WHAT THE TASK ASKS:
Stop after the line containing "Toggle the Ch 3 channel badge"; retype every line of the data before it exactly, starting from the first.
======== EXERCISE MATERIAL ========
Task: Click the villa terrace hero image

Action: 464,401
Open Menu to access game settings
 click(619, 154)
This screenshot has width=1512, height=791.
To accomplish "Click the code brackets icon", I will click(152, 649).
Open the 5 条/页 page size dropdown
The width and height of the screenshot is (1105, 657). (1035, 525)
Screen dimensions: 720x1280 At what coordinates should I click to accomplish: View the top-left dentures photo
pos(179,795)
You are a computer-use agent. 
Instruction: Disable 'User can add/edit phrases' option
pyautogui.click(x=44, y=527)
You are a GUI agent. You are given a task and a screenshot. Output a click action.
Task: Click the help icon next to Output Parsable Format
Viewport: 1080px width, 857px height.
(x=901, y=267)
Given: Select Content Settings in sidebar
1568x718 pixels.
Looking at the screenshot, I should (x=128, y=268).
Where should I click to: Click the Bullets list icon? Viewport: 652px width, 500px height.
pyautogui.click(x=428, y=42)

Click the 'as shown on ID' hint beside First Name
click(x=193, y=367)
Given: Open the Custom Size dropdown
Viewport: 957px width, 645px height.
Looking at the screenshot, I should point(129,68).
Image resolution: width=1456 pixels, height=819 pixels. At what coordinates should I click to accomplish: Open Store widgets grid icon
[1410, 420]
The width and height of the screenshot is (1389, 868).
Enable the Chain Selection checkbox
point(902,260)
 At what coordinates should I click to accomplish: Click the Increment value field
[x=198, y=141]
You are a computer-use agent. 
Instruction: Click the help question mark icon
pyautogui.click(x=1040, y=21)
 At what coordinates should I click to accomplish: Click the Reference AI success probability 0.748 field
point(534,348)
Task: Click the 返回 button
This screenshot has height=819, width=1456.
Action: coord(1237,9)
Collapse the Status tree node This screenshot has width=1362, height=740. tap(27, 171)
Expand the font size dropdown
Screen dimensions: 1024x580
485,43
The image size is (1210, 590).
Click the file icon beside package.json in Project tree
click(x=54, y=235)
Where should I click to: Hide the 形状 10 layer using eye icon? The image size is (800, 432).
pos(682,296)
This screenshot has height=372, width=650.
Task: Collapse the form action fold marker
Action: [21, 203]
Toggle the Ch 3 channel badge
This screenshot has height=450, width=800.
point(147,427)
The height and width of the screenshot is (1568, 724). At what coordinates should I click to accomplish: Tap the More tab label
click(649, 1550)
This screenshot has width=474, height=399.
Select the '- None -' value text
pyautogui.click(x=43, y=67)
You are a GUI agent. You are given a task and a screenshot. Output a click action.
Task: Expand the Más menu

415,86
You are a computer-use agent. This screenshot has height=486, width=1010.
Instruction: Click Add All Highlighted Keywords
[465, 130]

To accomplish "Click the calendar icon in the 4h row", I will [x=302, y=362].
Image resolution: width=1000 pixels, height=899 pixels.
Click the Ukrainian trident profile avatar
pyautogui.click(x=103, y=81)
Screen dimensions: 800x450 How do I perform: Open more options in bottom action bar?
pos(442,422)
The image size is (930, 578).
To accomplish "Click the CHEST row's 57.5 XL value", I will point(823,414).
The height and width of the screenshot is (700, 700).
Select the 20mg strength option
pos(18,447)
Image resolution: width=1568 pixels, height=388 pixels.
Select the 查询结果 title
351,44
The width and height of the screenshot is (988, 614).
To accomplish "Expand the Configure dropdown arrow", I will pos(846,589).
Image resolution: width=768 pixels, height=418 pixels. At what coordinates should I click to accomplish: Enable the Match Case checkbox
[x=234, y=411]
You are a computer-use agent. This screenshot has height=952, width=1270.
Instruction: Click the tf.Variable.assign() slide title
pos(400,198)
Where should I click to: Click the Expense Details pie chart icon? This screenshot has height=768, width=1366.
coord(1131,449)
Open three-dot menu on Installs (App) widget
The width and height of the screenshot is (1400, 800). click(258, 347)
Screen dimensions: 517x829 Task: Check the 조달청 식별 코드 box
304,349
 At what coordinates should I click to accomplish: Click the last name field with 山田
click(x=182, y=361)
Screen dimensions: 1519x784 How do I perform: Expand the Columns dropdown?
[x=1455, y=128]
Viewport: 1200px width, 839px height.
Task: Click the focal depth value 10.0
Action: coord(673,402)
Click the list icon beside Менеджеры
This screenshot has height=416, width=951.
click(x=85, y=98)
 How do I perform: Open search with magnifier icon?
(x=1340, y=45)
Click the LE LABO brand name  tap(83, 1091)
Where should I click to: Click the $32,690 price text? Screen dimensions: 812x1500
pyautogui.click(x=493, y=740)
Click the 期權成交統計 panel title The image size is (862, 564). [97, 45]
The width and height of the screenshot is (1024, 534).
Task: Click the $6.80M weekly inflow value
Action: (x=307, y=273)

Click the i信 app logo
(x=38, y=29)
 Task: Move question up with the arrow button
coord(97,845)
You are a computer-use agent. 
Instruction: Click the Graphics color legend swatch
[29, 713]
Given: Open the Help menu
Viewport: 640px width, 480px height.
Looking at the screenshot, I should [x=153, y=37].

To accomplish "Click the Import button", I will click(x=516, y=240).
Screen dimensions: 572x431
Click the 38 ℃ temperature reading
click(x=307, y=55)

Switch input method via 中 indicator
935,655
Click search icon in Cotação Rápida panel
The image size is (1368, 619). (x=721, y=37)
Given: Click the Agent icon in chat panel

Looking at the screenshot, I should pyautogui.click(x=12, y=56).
========
ANSWER FOR THIS EXERCISE:
Task: Click the villa terrace hero image

Action: 464,401
Open Menu to access game settings
 click(619, 154)
This screenshot has width=1512, height=791.
To accomplish "Click the code brackets icon", I will click(152, 649).
Open the 5 条/页 page size dropdown
The width and height of the screenshot is (1105, 657). (1035, 525)
Screen dimensions: 720x1280 At what coordinates should I click to accomplish: View the top-left dentures photo
pos(179,795)
You are a computer-use agent. 
Instruction: Disable 'User can add/edit phrases' option
pyautogui.click(x=44, y=527)
You are a GUI agent. You are given a task and a screenshot. Output a click action.
Task: Click the help icon next to Output Parsable Format
Viewport: 1080px width, 857px height.
(x=901, y=267)
Given: Select Content Settings in sidebar
1568x718 pixels.
Looking at the screenshot, I should (x=128, y=268).
Where should I click to: Click the Bullets list icon? Viewport: 652px width, 500px height.
pyautogui.click(x=428, y=42)

Click the 'as shown on ID' hint beside First Name
click(x=193, y=367)
Given: Open the Custom Size dropdown
Viewport: 957px width, 645px height.
Looking at the screenshot, I should point(129,68).
Image resolution: width=1456 pixels, height=819 pixels. At what coordinates should I click to accomplish: Open Store widgets grid icon
[1410, 420]
The width and height of the screenshot is (1389, 868).
Enable the Chain Selection checkbox
point(902,260)
 At what coordinates should I click to accomplish: Click the Increment value field
[x=198, y=141]
You are a computer-use agent. 
Instruction: Click the help question mark icon
pyautogui.click(x=1040, y=21)
 At what coordinates should I click to accomplish: Click the Reference AI success probability 0.748 field
point(534,348)
Task: Click the 返回 button
This screenshot has height=819, width=1456.
Action: coord(1237,9)
Collapse the Status tree node This screenshot has width=1362, height=740. tap(27, 171)
Expand the font size dropdown
Screen dimensions: 1024x580
485,43
The image size is (1210, 590).
Click the file icon beside package.json in Project tree
click(x=54, y=235)
Where should I click to: Hide the 形状 10 layer using eye icon? The image size is (800, 432).
pos(682,296)
This screenshot has height=372, width=650.
Task: Collapse the form action fold marker
Action: [21, 203]
Toggle the Ch 3 channel badge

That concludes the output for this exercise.